By Sagir Ibrahim
AROUND October 1929, values of stocks in the New York Stock Exchange, NYSE, market dropped to an unprecedented record level. Within three days, many investors lost about $5 billion. Towards the end of the year, major banks and investment companies lost about US$11billion.
That loss led to closing of factories and laying off of their workers, as economists forecasted more hard times ahead. But, in places like Iowa and Midwestern states, economic hard times were already in place ten years earlier.
During World War 1, the central government guaranteed farmers of high prices for their crops and livestock farmers took advantage of that and increased their agricultural output, and expanded their herds. The farmers gained a lot from that favour.
In the early 1930s, the world witnessed the aftermath of the World War I, which was known as “The Great Depression.” During that period, the world witnessed a drastic fall in all economic activities. Factories were closed and many economic entities collapsed.
Prices of goods and services skyrocketed, unemployment was high due to loss of jobs. During that period, classical economists were the theorists that authorities resorted to for economic advice and plans. As such, they promoted the idea that the economy would move back to equilibrium position even without governments’ intervention by what they termed “invisible hands”-forces of demand and supply.
John Maynard Keynes was a radical economist who did not subscribe to that economic idea of the classical economists. He it was who guided the then US goverment out of that great economic depression.
In his response to the idea of self- adjustment of the economy, he opined that “in the long run, we’re all dead”; as such, he wanted the authorities to do away with the idea of free market economy, and intervene to stabilise prices and supplies from disequillibrium and correct the economic abnormalities.

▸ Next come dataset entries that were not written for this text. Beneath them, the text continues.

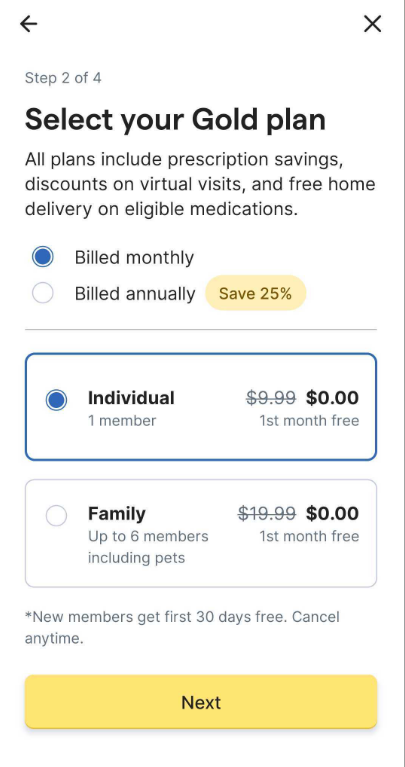405x767 pixels.
Task: Click the new members 30 days free footnote
Action: (x=182, y=627)
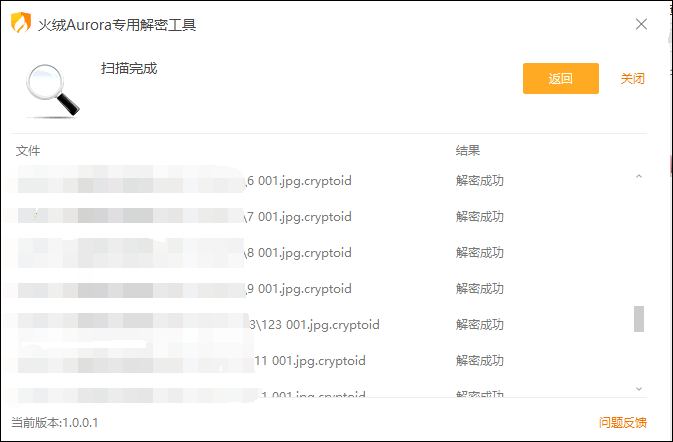Image resolution: width=673 pixels, height=442 pixels.
Task: Select the 6 001.jpg.cryptoid file row
Action: pos(300,181)
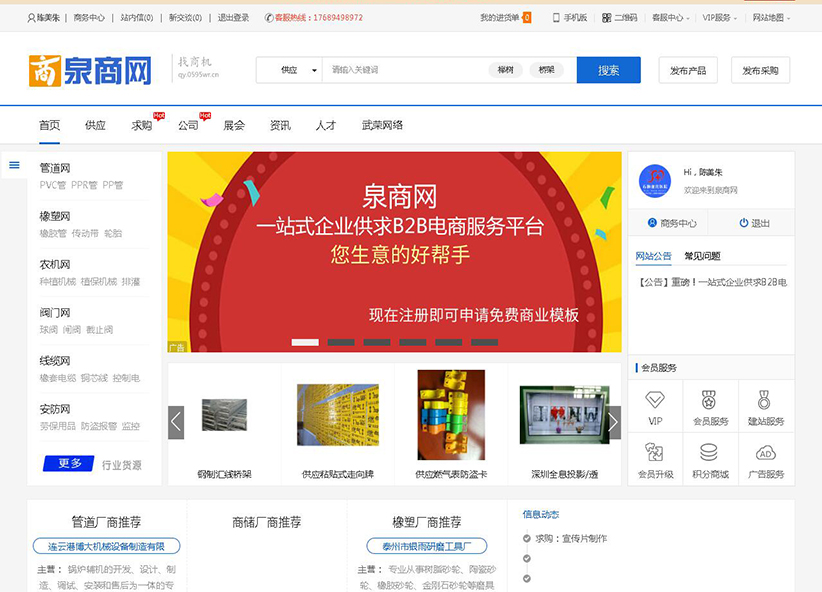Click the blue 搜索 search button
The image size is (822, 592).
pos(608,70)
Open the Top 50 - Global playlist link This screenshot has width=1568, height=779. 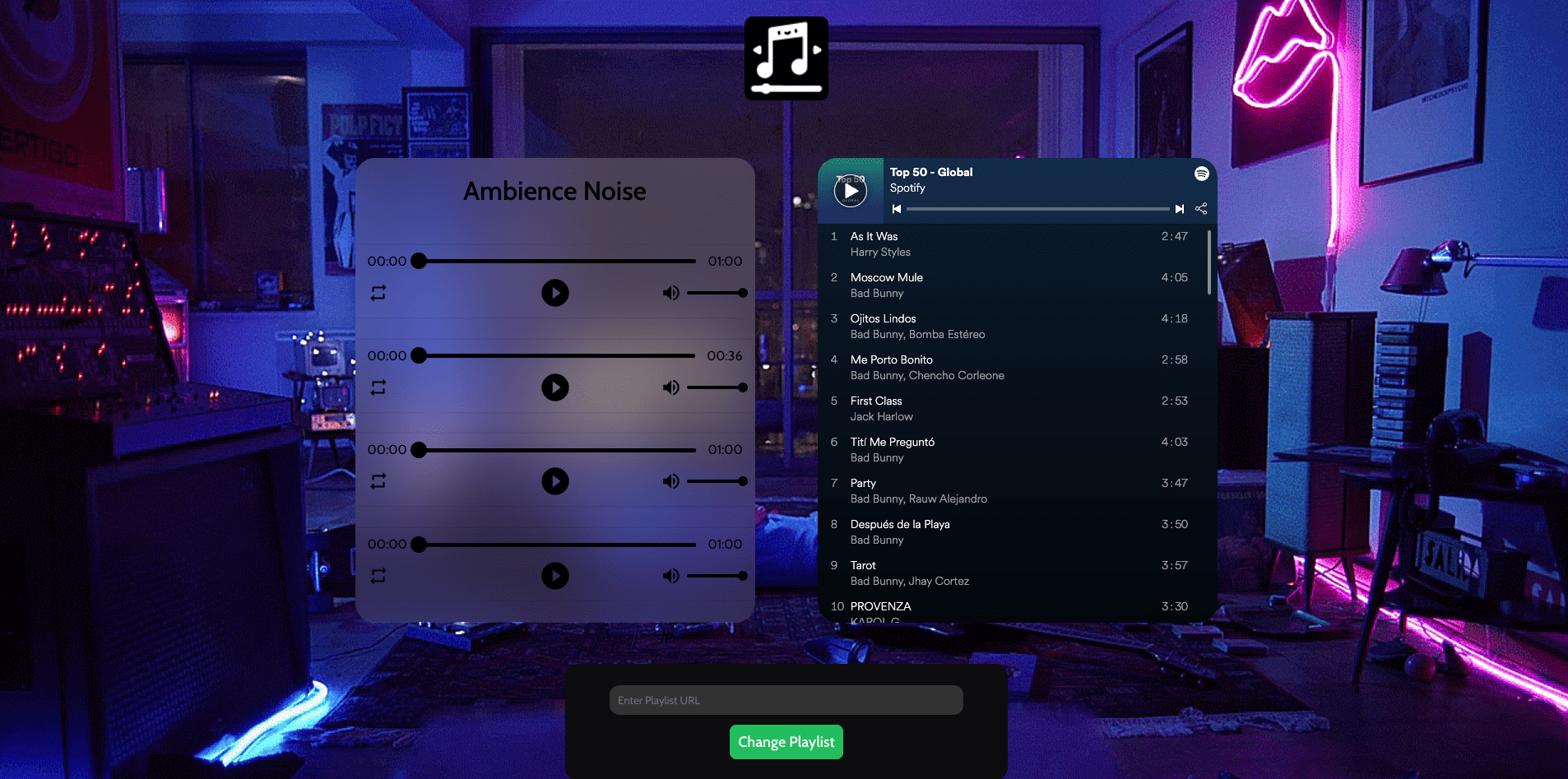[x=930, y=173]
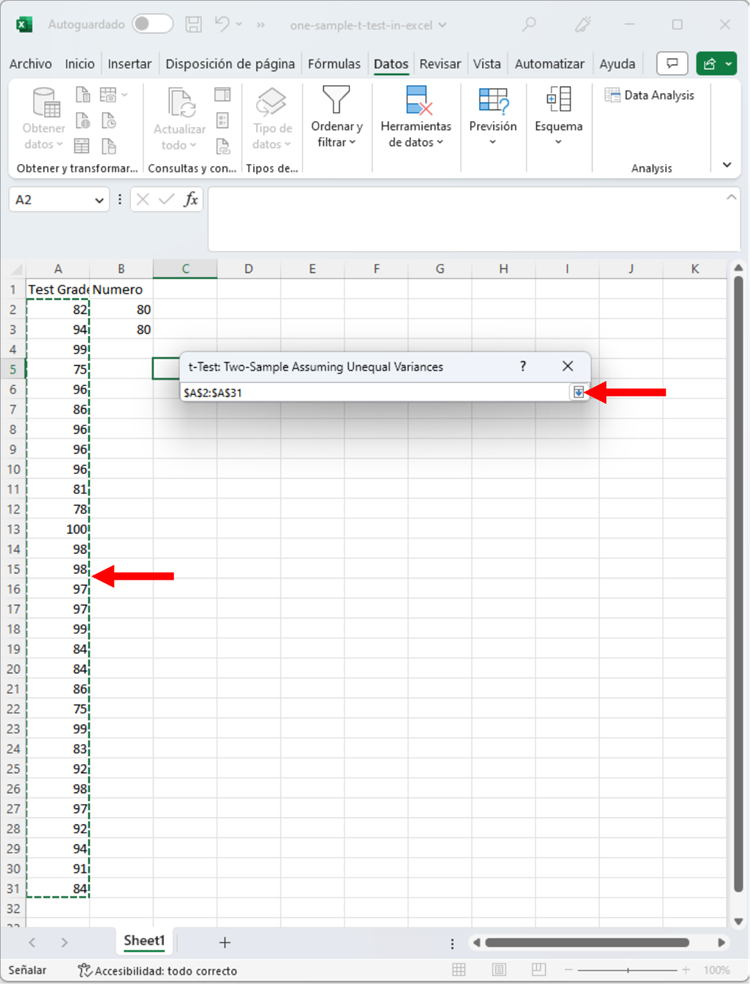The height and width of the screenshot is (984, 750).
Task: Expand the range selection dialog box
Action: [578, 393]
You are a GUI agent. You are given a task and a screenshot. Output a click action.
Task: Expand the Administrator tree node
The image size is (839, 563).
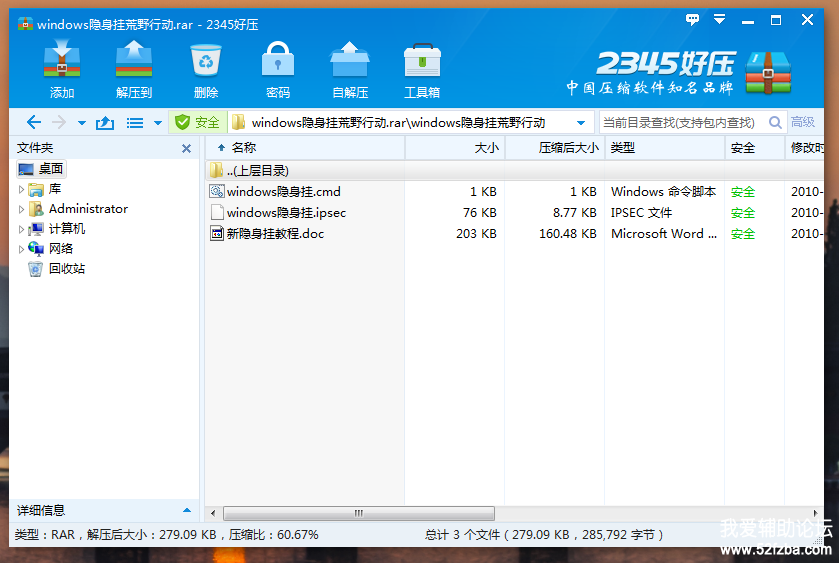click(22, 209)
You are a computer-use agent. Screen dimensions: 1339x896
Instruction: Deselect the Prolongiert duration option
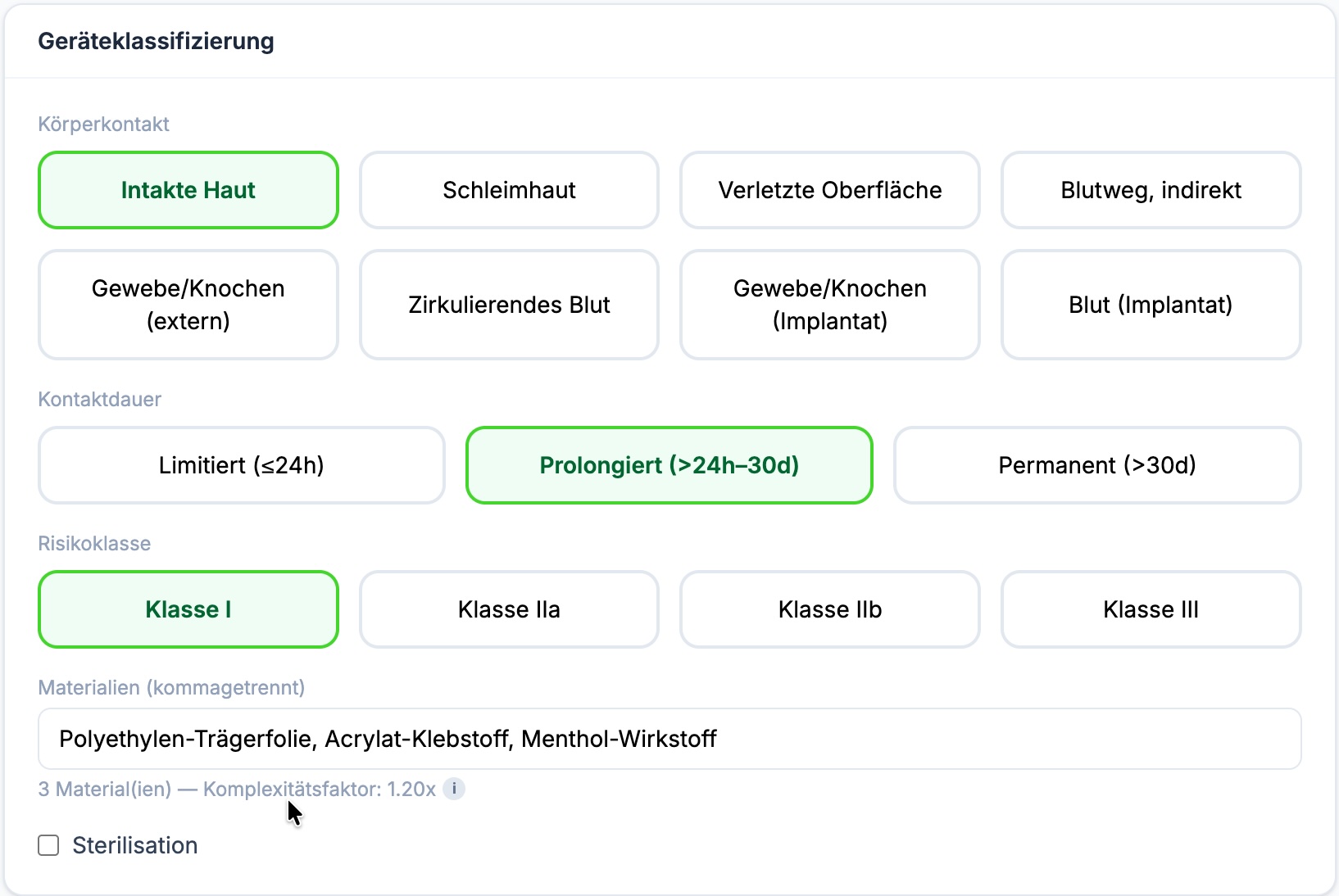tap(670, 465)
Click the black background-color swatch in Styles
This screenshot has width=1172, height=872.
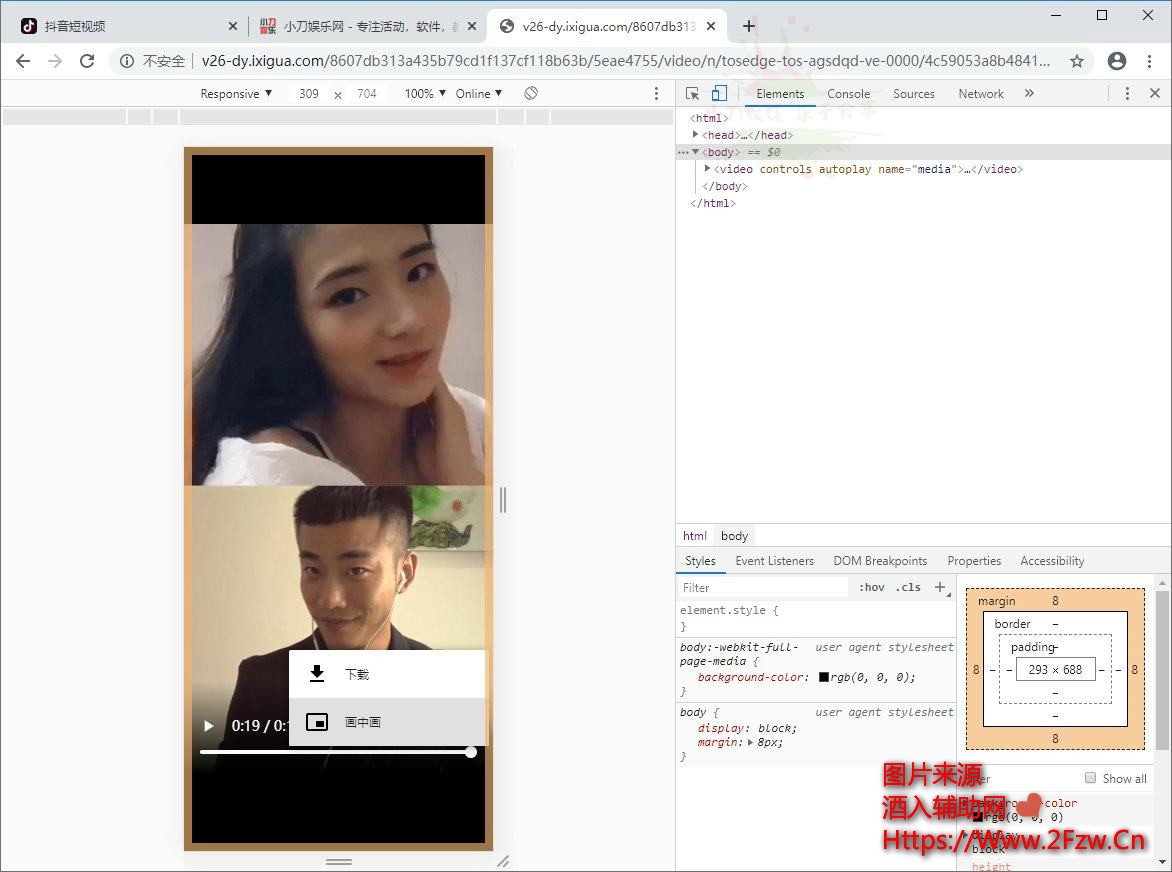tap(824, 677)
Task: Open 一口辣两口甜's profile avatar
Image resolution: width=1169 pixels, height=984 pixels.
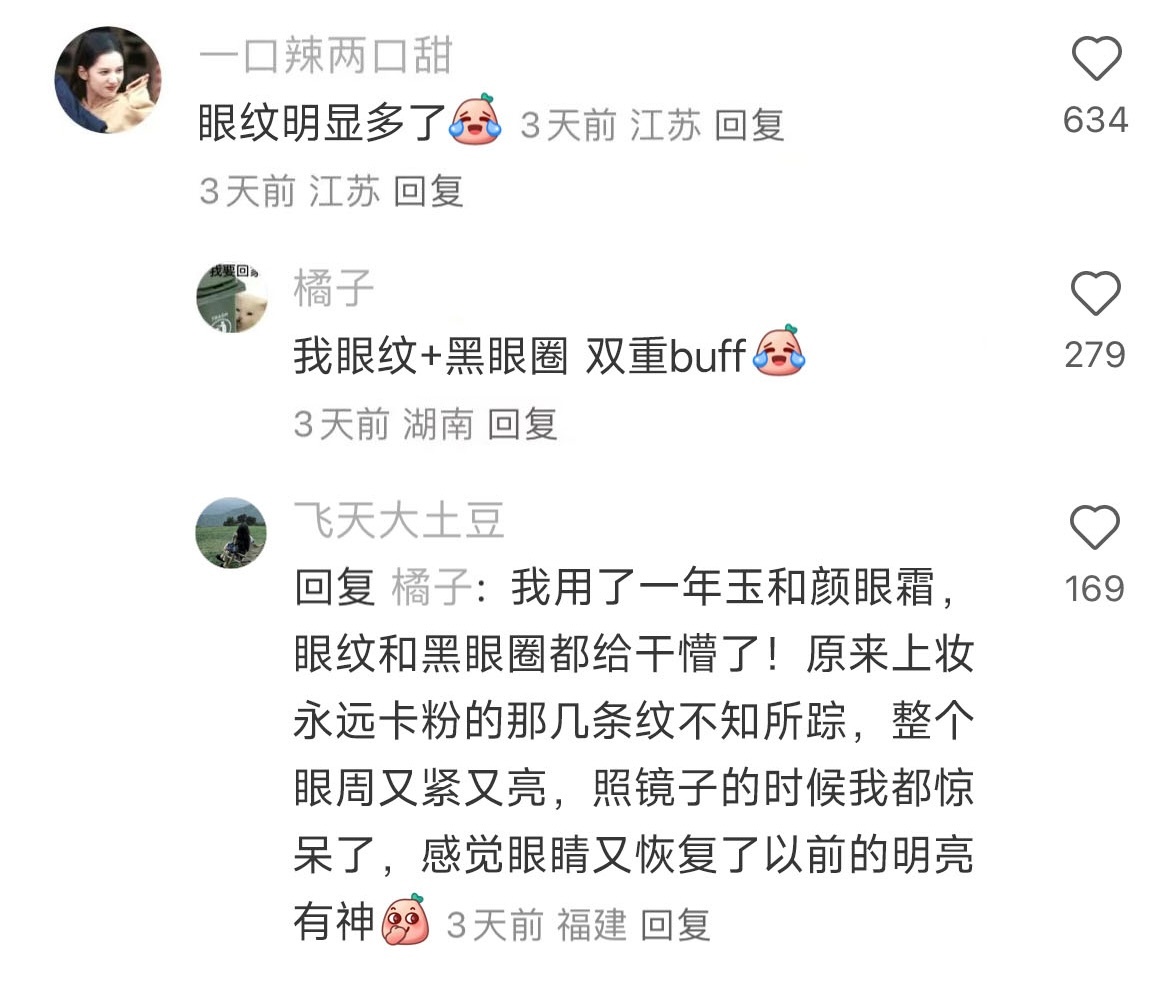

Fortunately, the authorities took to his advice and acted accordingly. With his advice, they successfully overcame the great depression.
In Nigeria, we’re operating oligopoly where few firms produce for millions. They dominate the markets, determine the supplies in low quantity and also determine the price margin.
While in real monopolies, monopolists control only one tool: either price or supply; but here they control both. And this is as a result of huge favours they enjoyed from the authorities through policies they lobbied. That’s why we are in a perpetual inflation as huge amount of money is chasing few goods produced by these oligopolistic firms.
[ALSO READ] Between nepotism and insecurity
Economics as a science is divided into two categories: Microeconomic and macroeconomic. Microeconomic studies individual households and business decisions. It also focuses on demand and supply, and other variables that determine price levels. In a nutshell, microeconomics tries to analyse human choice, decision and the allocation of resources. On the other hand, macroeconomics studies the decision made by government as a whole, such as decision of a government in regards to inflation, price stability, unemployment and so on.
Macroeconomics takes into account the economy as a whole. As such, it takes a bottom line approach to determine the course and nature of an economic phenomena. Recently, a competitive -war broke out between the two dominant producers of the Nigeria sugar industry, Dangote and BUA.
In microeconomics, the war is known as “Price War”. It is a situation where two rival firms reduced the price of their commodity to increase their revenue and market share. Normally, they do that for a short run. Whenever the war is intense, the rival firms usually react by setting a price lower than the price set by the other rival firms.
They keep on with that until they reach a point known as ‘perfect competitive price’, where none could either reduce or increase price. And if one increases his price, he will lose his customers to his rival. And if he reduces his price, he will surely incur loss.
So, no matter what transferred, the consumers are the gainers. Surely, they will only go for a commodity with a lower price, since the commodities are identical and can serve the same purpose.
But, did the action of BUA emanate from his empathy for the poor? Probably, and from the microeconomic point of view, no; but only a strategy employed to gain more dominance in the industry, and also, to increase revenues and market share. Dangote Group, in their quest to retaliate the action of its rival, filed a petition to the Minister of Industry, where it accused its rival of operating with impunity, acting contrary to laws laid by the National Sugar Policy by selling its products locally instead of otherwise. As such, it wants the firms of its rival to be closed! This is purely a case of dominance.
If the firms truly want to retain their hard-earned reputation as business-philantropist in order not to lose their customers, they must act wisely. This is because a mistake at this stage will surely haunt them in the future.
Price war is nothing new in free market economy. It is just a strategy employed for industry dominance. At the end, government must come in to address the issue in contention in order to safeguard national development. By so doing, it will be correcting inflation, generating employment and stabilising the market/economy, thereby creating an enabling environment for other investors in the sector to participate and compete in the industry.
By doing this, it will create more job opportunities and stabilise the price of commodities since each of the firms would be wary of increasing its price to avoid losing customers to their rivals.